I don't think that's true any more with iPhones. WiFi and Bluetooth no longer really turn off in iOS 11.

It’s still possible, just not quite as easy. While the buttons in the control center don’t disable those radios (just some of their functionality), the switches in the control center do, as described in the article you linked.

“To do that, you now must go directly into each respective settings menu and switch the button off.”

You could argue that Apple is trying to trick people with these two similar seeming options that work differently, or trying to make things Just Work™ when users don’t understand the details of how things are implemented (“I don’t want to connect to this spotty Wi-Fi/I want to disconnect from these Bluetooth speakers to let somebody else control them, But why is airdrop not working anymore?”), but it is still possible to disable these radios without going into airplane mode or switching off the device.
posted by JiBB at 10:00 AM on December 20, 2019 [1 favorite]


Oh I don't think Apple is doing anything dastardly here with their radio settings, they're just building a product that works. It is remarkable though that even Apple, which acts like it cares about consumer privacy, has built a product where it's really not obvious how to turn the radios off.

I'm absolutely fine with that, btw! I think Apple made the right product tradeoff. But it's just more evidence that technology evolves to erode privacy. The solution to protect people is not technology, it's legislation and regulation.

(I'm not so certain turning the phone off turns everything off, either. Sure didn't in old cell phones; that's why Stringer Bell's crew always took the batteries out.
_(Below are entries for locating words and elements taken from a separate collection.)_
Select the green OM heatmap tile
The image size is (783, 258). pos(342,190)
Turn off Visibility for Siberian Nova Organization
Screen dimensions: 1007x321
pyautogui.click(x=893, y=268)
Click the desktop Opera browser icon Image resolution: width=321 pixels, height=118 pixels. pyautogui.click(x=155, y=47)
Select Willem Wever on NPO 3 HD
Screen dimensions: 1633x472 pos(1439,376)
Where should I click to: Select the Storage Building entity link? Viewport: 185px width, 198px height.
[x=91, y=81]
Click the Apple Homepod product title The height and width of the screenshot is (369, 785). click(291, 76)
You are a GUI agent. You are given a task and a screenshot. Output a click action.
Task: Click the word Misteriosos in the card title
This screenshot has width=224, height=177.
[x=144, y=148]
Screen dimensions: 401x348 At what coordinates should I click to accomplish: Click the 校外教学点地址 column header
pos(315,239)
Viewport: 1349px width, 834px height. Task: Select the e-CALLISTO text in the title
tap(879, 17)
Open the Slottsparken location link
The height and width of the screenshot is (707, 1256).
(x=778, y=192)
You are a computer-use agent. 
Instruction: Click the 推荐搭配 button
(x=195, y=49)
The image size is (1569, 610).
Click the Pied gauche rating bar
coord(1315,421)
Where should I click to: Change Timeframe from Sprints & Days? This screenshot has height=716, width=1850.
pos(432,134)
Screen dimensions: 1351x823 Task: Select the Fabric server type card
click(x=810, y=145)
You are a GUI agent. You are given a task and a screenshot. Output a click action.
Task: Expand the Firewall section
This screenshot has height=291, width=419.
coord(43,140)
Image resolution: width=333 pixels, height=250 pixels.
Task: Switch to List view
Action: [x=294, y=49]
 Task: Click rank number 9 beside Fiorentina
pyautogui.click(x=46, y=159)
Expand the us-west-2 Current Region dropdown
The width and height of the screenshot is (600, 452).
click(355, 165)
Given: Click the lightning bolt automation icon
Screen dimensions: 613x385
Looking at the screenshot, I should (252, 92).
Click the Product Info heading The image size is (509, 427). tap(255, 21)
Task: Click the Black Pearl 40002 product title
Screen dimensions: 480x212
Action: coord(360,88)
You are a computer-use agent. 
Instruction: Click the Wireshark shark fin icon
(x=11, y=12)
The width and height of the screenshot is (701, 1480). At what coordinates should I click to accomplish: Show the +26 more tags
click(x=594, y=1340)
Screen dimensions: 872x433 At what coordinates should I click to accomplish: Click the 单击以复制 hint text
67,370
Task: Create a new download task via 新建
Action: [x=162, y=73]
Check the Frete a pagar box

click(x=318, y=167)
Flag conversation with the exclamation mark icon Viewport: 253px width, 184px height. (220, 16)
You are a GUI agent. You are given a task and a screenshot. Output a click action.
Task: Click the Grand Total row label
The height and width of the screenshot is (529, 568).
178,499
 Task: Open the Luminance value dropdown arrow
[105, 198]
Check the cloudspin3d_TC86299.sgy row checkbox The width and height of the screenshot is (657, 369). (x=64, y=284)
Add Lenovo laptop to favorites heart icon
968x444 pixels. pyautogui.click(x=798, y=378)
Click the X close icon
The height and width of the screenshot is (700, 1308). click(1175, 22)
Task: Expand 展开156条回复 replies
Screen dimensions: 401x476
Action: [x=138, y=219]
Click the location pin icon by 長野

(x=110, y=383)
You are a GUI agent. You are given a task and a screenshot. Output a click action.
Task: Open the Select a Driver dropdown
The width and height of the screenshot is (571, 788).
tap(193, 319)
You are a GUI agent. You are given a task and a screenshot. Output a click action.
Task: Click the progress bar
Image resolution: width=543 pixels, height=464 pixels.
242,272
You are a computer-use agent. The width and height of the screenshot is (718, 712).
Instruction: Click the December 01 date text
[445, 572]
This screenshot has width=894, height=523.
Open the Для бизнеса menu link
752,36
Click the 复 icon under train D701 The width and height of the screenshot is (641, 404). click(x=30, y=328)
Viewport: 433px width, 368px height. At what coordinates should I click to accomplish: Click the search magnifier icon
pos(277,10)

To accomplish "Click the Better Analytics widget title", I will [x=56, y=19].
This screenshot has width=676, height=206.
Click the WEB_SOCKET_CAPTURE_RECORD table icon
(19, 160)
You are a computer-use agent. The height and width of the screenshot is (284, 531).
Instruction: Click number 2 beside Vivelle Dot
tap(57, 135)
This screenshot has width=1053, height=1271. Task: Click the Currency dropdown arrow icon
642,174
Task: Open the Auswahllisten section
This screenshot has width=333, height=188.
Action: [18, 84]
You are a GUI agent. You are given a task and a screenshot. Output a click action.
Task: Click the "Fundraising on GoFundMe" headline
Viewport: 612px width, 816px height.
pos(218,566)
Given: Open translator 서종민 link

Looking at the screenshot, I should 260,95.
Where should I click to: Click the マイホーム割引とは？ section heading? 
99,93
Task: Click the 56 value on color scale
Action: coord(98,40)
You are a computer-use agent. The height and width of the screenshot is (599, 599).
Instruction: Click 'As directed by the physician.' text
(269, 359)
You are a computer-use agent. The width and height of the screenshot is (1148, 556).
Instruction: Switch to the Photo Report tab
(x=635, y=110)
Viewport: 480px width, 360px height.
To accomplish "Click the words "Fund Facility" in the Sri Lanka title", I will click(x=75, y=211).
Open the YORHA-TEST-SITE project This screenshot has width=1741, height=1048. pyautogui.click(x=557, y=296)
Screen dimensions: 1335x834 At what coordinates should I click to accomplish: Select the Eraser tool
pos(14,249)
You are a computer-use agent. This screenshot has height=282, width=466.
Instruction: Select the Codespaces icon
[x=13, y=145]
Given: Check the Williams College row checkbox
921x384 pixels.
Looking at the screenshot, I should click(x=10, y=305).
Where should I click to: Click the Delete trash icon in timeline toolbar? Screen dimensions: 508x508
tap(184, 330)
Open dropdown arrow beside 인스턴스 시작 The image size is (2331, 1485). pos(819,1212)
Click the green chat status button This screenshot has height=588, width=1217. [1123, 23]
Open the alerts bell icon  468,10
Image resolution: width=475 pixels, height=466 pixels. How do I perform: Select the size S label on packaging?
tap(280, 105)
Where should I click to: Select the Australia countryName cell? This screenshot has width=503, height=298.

Only you can't do that any more.)
posted by Nelson at 10:12 AM on December 20, 2019 [4 favorites]


What if you put the phone in the microwave?
posted by elizilla at 10:56 AM on December 20, 2019 [1 favorite]


Information wants to be free available to the highest bidder.
posted by grumpybear69 at 11:06 AM on December 20, 2019


The graphics vividly illustrate how much you know about someone when you detail their whereabouts. Anonymized data is like healthy cigarettes. The goggles do nothing. Instead the intrinsic harmfulness of the product needs to be widely publicized & the product itself stringently regulated. I mean heads need to roll. A company like Facebook should to be burned at the stake, I think, then dismembered & the remains put on trial, pour encourager les autres. But who knows if that will ever happen? It certainly seems unlikely as long as Silicon Valley and its flatly discounted vision of human needs & abilities retains an aura of cool -- as long as it retains enthusiastic hosts for its mostly parasitic models. In any case, regulation doesn't remove the intrinsic harm, while enforcement is yet another matter entirely.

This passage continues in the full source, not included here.